→ Work instruction
Retype the lines below exactly, from the one that contains "This screenshot has width=1264, height=653." through the last, and leave every picture out.

^^^^^^^^

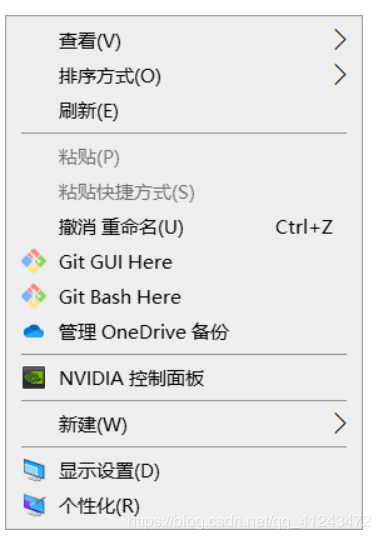Open Git Bash Here
The image size is (381, 540).
click(x=184, y=297)
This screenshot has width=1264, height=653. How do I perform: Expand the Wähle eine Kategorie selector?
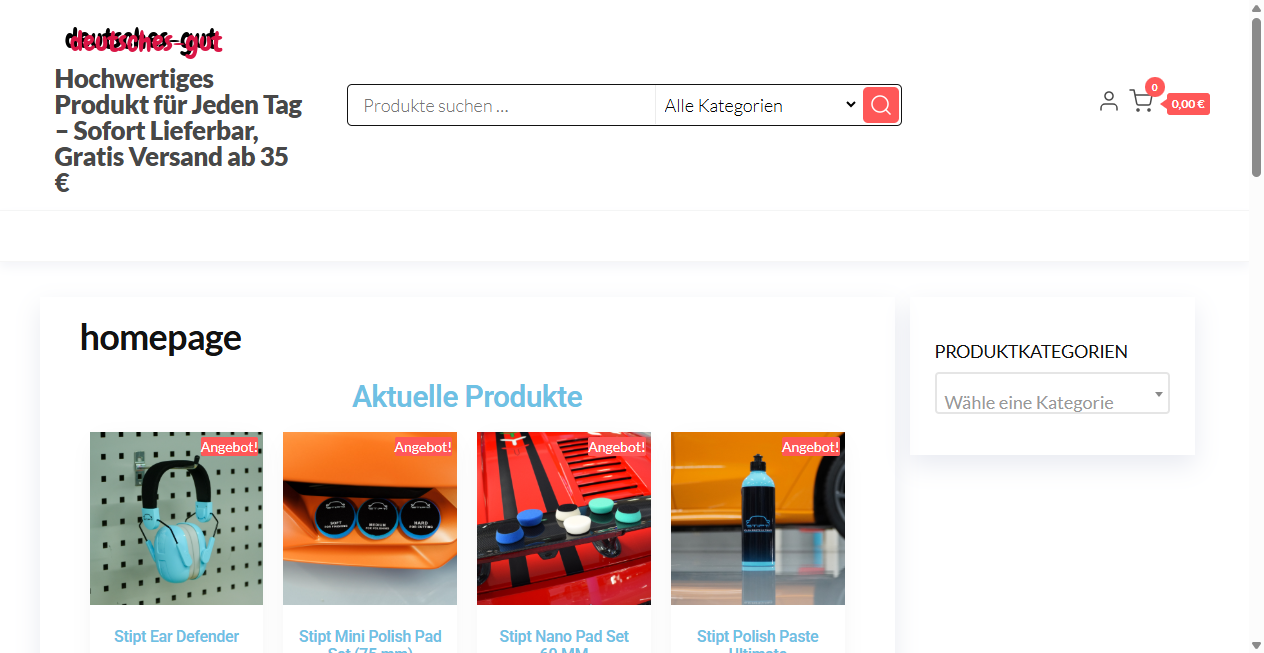point(1052,393)
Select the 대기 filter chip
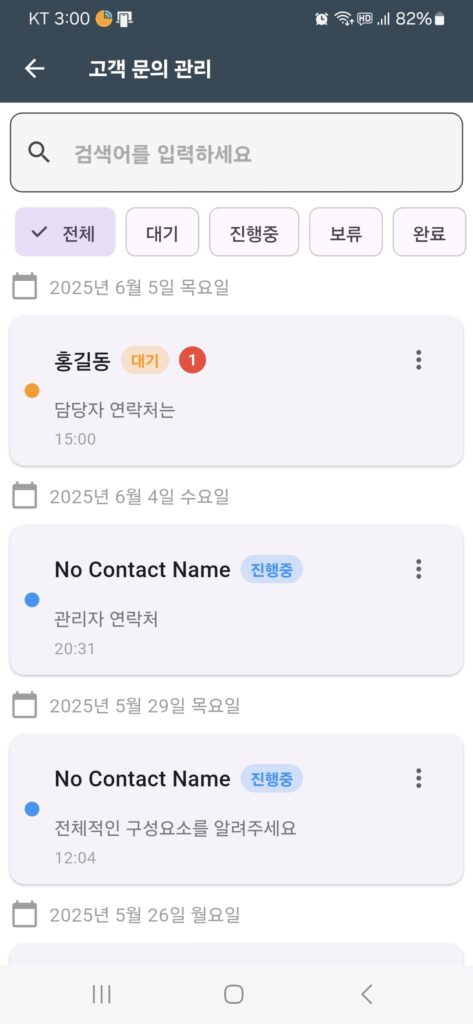The width and height of the screenshot is (473, 1024). pos(162,232)
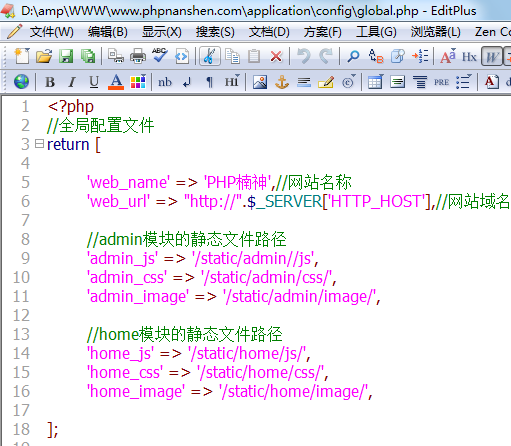This screenshot has height=446, width=511.
Task: Toggle the Word wrap W button
Action: [x=492, y=56]
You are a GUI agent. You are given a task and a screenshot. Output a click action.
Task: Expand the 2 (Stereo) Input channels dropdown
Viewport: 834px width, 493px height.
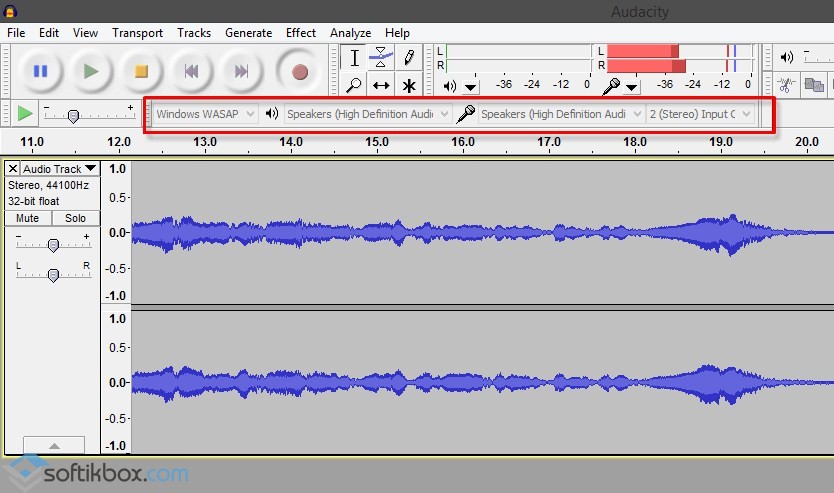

^^^^^^^^

→ Final answer
This screenshot has width=1264, height=653. How do I perform: Expand the Wähle eine Kategorie selector?
point(1052,393)
Select the 대기 filter chip
The width and height of the screenshot is (473, 1024). pos(162,232)
This screenshot has height=446, width=511.
Task: Toggle the Word wrap W button
Action: [x=492, y=56]
You are a GUI agent. You are given a task and a screenshot. Output a click action.
Task: Expand the 2 (Stereo) Input channels dropdown
Viewport: 834px width, 493px height.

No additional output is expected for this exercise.